Bloque de texto:
>>>

Sin duda, la vida moderna está llena de retos y oportunidades. Sin embargo también está saturada de actividades y tareas que llegan de repente, lo que provoca que en ocasiones se pierda el control de la situación y empiece a afectar a la persona tanto física como emocionalmente.

El estrés y su impacto en la vida profesional

Y no es para menos, el estrés es considerado el mal de la era moderna, un padecimiento que ya rebasó, por mucho, lo que es estrictamente la vida laboral. Resulta preocupante el ver estudiantes de nivel medio superior y superior con problemas de salud como son la gastritis o crisis nerviosas cuando todavía no llegan a los veinte años.

Pero ¿Cómo reaccionar cuando llegan a nuestro escritorio proyectos inesperados que el jefe pide “para ahorita”? ¿Qué debe hacer un estudiante universitario cuando realiza el recuento de tareas y trabajos que debe entregar de las seis u ocho materias que cursa para no volverse loco y sacrificar valiosas horas de sueño frente a la computadora?

<<<

Datos proporcionados:
>>>

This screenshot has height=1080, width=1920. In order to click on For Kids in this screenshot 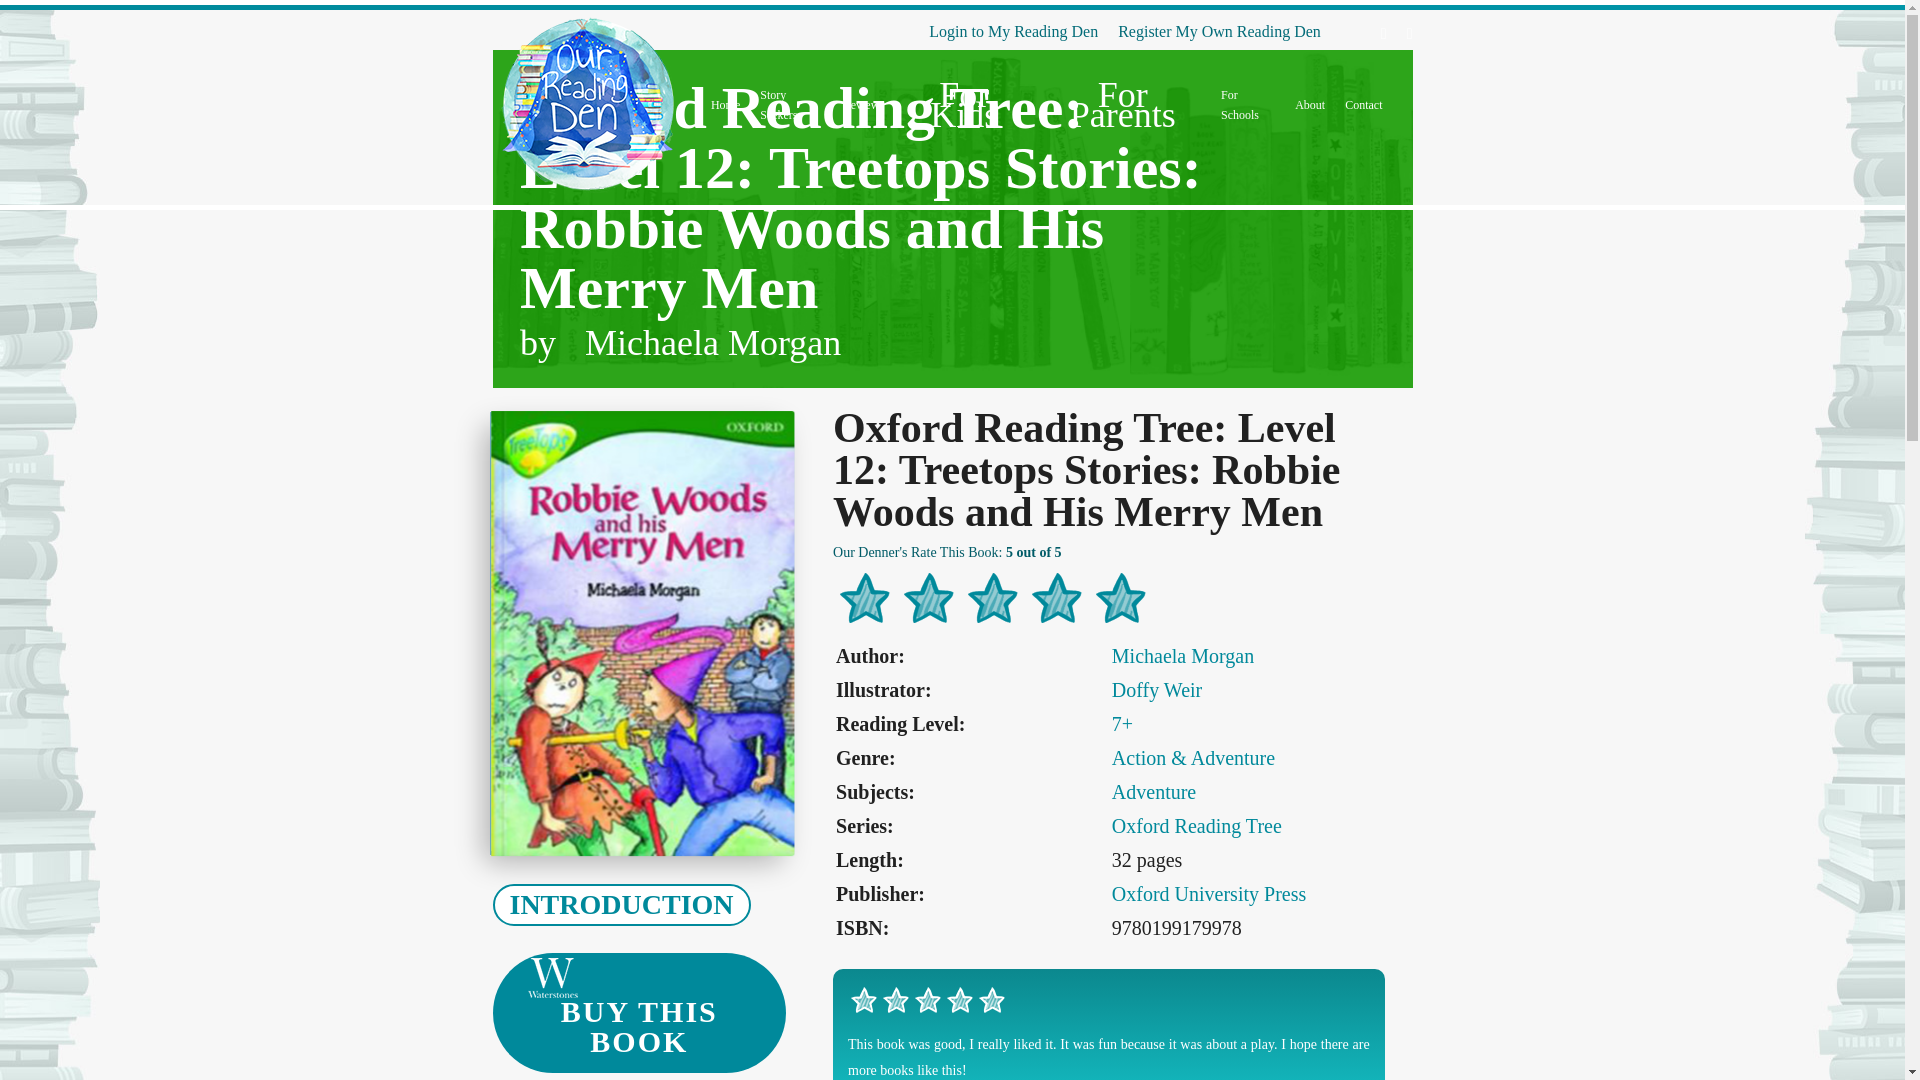, I will do `click(964, 105)`.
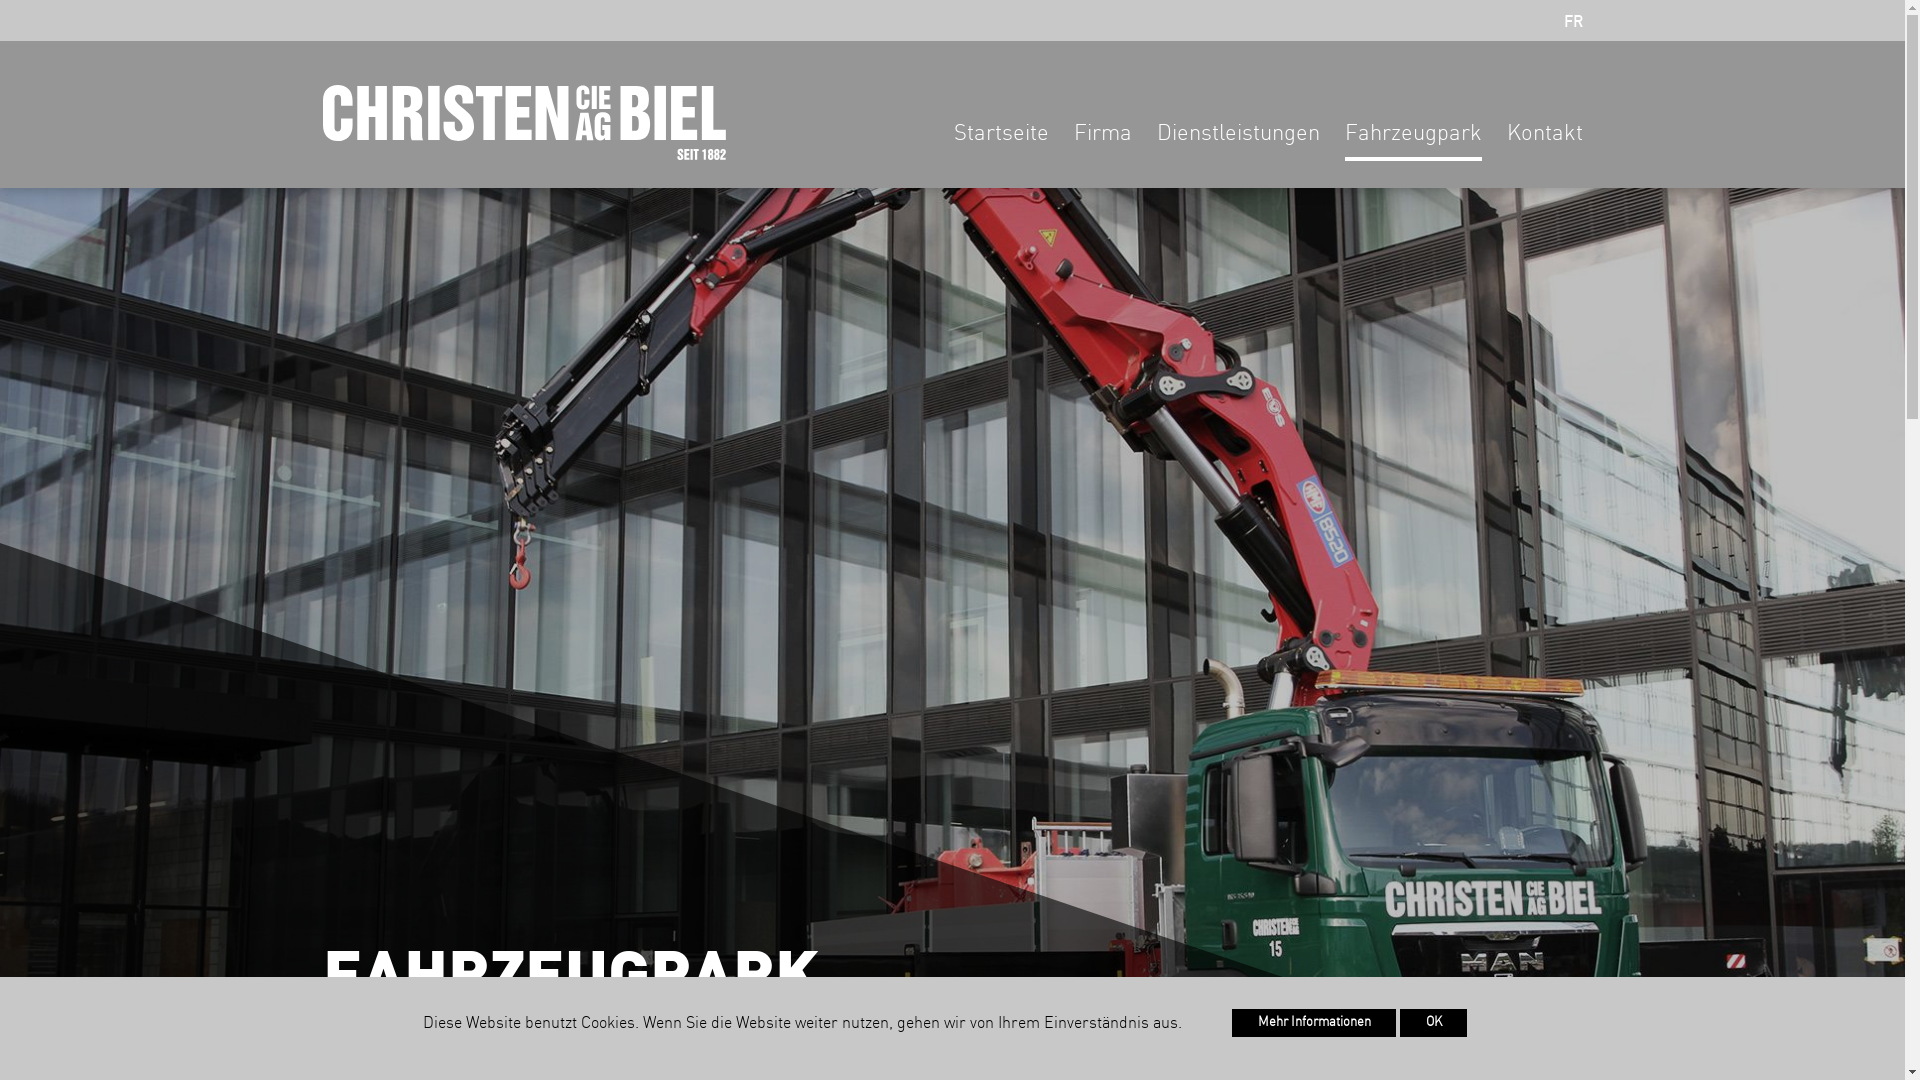 The width and height of the screenshot is (1920, 1080). Describe the element at coordinates (1434, 1023) in the screenshot. I see `OK` at that location.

<<<

Con la información:
1. Resume de forma más breve el párrafo del texto sobre el estrés que empieza con "Y no es para menos" y conserva sus datos principales.
2. Traduce al inglés esta oración del texto sobre el estrés: "Sin duda, la vida moderna está llena de retos y oportunidades."
3. Según el texto sobre el estrés, ¿qué problemas de salud tienen algunos estudiantes de nivel medio superior y superior?
Para responder, usa únicamente el texto sobre el estrés y no el listado.

Respuestas del ejercicio:
1. El estrés se considera el mal de la era moderna y ya va mucho más allá de la vida laboral. Preocupa que estudiantes de nivel medio superior y superior sufran gastritis o crisis nerviosas antes de cumplir veinte años.

2. Without a doubt, modern life is full of challenges and opportunities.

3. Gastritis o crisis nerviosas.